▸ Task item:
Records follow. Select each line holding "Enable".
Records to use section start
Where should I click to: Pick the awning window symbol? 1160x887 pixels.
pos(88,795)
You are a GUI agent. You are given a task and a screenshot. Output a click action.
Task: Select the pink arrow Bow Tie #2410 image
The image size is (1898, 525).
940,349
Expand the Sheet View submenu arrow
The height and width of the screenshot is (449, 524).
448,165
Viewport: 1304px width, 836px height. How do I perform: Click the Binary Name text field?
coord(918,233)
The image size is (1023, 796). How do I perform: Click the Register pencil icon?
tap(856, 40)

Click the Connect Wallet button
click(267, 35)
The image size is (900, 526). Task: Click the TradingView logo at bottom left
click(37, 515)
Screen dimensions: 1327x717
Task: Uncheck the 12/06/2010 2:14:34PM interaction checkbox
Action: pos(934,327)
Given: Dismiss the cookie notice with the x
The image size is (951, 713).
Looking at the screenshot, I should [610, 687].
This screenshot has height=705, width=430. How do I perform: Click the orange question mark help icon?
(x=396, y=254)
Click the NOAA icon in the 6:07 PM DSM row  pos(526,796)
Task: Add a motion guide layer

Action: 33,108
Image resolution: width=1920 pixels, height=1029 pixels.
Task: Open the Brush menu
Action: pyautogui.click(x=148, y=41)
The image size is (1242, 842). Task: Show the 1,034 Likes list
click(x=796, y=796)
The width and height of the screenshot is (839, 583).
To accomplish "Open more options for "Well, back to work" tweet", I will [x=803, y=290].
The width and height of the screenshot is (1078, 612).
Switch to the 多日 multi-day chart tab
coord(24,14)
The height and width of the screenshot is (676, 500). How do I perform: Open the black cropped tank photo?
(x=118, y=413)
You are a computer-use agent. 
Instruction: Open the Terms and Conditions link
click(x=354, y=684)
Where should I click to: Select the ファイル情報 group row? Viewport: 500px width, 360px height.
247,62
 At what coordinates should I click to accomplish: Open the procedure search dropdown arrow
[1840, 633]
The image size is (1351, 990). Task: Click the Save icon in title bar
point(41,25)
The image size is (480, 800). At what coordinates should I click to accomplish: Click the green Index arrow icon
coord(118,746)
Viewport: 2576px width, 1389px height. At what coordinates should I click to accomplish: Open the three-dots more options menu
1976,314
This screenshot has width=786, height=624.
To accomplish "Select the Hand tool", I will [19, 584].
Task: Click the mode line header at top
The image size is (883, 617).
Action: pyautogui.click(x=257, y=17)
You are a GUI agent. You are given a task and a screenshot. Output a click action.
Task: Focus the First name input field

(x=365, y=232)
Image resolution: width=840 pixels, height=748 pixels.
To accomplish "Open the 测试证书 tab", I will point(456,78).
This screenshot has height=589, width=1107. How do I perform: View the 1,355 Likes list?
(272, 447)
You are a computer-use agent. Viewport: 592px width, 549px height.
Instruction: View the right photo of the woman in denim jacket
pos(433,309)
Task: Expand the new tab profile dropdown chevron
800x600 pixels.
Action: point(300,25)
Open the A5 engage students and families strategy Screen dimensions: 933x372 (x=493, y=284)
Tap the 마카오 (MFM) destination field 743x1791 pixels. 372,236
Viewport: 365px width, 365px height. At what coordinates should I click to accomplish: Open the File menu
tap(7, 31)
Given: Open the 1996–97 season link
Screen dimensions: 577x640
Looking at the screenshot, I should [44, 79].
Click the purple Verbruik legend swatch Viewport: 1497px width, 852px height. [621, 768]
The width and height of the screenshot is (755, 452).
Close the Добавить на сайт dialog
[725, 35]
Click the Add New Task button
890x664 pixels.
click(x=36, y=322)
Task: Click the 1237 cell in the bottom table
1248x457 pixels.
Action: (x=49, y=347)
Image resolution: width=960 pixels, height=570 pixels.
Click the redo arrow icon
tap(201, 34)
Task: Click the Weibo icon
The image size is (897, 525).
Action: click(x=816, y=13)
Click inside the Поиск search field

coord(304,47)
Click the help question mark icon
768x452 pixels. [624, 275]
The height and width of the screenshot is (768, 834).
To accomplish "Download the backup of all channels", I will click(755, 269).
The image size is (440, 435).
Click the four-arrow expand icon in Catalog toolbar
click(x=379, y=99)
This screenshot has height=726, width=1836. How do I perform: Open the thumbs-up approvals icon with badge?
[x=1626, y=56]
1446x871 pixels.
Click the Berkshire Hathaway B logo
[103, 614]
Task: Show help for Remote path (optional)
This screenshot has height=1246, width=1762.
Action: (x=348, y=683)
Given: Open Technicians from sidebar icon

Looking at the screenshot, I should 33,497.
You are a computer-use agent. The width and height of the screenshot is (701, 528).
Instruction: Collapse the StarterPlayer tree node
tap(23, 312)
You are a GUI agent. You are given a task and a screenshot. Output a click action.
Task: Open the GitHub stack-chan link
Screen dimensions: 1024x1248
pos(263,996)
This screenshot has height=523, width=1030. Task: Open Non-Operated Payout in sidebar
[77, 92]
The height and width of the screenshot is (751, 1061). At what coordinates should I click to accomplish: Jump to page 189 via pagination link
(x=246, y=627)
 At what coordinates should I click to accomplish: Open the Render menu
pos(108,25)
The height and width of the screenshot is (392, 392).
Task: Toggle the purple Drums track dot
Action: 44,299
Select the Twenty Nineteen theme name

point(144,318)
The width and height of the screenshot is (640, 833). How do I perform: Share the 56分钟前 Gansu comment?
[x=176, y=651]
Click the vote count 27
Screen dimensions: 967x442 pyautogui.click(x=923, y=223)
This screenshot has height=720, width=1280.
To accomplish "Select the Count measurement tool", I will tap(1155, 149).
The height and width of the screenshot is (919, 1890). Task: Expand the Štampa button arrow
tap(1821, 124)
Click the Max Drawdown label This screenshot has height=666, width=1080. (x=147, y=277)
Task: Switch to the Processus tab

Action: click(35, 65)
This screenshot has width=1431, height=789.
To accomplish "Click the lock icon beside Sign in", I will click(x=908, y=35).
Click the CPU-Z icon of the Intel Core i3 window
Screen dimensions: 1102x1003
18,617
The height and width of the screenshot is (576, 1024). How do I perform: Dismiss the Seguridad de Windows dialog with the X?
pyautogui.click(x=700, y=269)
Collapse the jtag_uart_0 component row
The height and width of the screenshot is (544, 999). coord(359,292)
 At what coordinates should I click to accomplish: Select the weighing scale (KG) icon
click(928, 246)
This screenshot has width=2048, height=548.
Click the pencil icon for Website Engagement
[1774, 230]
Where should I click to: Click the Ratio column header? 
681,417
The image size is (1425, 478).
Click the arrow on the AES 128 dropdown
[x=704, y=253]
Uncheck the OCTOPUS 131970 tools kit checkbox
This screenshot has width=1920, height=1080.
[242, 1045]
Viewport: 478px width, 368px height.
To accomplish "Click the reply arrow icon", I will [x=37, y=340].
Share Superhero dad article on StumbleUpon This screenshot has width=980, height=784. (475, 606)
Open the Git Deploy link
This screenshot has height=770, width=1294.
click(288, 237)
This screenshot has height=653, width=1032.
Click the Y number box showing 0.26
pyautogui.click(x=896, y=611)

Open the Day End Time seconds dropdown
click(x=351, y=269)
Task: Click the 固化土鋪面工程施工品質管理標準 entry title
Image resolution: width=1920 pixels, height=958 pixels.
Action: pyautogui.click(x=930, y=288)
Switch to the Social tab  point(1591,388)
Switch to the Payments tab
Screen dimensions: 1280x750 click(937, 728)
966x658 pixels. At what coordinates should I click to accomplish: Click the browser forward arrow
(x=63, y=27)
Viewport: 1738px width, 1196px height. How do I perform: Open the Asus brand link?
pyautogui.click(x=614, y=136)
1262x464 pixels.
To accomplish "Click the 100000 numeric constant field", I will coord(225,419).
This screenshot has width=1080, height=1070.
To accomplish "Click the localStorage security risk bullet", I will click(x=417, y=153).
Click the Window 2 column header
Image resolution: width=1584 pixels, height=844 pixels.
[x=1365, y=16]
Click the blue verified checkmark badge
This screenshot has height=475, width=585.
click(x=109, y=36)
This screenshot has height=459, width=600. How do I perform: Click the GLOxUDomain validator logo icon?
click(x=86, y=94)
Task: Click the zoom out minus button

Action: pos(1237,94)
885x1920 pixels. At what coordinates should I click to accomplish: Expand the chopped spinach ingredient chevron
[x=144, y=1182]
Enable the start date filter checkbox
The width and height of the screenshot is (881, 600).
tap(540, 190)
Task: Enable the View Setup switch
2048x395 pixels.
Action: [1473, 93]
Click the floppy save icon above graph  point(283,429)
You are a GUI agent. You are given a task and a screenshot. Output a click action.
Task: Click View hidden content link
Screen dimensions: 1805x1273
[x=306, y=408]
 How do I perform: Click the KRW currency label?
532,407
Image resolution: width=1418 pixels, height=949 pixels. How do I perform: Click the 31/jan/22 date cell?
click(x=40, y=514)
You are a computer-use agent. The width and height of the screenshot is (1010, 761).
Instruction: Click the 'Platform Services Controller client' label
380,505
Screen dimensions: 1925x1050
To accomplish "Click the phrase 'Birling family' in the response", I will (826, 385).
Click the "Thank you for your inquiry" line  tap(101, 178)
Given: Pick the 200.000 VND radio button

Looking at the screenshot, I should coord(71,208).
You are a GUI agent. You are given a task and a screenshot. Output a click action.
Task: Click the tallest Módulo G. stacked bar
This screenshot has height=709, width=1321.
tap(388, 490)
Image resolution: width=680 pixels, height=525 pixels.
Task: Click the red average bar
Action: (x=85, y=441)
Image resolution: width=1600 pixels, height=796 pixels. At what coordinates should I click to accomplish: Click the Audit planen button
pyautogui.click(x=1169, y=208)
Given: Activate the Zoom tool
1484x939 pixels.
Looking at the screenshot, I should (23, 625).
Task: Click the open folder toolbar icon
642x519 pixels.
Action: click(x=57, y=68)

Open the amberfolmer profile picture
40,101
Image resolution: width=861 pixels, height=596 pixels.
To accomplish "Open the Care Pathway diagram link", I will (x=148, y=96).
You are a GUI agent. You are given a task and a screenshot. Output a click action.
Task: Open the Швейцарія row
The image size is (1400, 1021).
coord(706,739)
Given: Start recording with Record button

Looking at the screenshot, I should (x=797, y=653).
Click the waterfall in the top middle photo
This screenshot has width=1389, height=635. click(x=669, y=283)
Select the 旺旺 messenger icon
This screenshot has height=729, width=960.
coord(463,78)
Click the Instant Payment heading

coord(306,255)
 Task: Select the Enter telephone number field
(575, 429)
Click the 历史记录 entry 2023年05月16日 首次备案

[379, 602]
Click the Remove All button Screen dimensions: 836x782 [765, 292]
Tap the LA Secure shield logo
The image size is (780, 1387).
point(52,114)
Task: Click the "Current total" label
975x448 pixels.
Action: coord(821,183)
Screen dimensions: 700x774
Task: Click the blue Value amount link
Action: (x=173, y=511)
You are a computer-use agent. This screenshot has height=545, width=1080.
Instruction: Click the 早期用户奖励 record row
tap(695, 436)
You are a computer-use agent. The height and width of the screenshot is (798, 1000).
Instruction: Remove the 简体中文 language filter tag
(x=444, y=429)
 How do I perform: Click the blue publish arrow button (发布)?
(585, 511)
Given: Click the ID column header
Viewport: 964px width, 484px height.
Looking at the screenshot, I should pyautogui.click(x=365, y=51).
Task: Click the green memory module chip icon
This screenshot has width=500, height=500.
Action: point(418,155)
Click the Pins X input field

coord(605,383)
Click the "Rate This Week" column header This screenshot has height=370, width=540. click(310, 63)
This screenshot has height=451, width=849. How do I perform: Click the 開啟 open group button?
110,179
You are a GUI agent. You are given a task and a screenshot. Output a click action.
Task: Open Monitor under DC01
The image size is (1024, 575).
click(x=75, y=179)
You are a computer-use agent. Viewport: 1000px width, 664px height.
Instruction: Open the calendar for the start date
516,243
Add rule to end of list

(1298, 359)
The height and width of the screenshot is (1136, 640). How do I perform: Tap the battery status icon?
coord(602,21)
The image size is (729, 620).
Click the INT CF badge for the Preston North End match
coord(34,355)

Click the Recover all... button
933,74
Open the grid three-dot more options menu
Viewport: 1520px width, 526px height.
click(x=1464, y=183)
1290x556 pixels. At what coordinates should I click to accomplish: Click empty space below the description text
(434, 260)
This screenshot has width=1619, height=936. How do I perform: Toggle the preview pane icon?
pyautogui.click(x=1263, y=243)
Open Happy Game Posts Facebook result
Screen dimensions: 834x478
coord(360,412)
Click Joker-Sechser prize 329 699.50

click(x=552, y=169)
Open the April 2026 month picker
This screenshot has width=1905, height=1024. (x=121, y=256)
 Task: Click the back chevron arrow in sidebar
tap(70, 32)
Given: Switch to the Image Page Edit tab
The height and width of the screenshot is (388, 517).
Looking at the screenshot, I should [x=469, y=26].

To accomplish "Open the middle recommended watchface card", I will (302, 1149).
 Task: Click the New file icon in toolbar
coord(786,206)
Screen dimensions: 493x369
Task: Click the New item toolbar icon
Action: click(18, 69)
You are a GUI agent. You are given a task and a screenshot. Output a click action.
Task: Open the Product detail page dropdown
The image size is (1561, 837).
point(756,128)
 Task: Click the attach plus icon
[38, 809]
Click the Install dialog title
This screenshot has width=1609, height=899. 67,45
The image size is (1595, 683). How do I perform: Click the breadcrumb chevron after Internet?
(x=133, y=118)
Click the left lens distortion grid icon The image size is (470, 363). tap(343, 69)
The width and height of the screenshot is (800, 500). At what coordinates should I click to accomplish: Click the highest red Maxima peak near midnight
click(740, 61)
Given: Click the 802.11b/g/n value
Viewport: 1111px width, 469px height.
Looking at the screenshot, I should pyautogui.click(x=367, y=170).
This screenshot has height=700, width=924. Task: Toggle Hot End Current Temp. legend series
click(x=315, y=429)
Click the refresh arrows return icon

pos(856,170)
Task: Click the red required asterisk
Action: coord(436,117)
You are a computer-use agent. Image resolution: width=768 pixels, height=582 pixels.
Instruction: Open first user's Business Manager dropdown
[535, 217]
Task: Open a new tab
Records to use section end
▸ Answer space:
Enable the start date filter checkbox
Task: Enable the View Setup switch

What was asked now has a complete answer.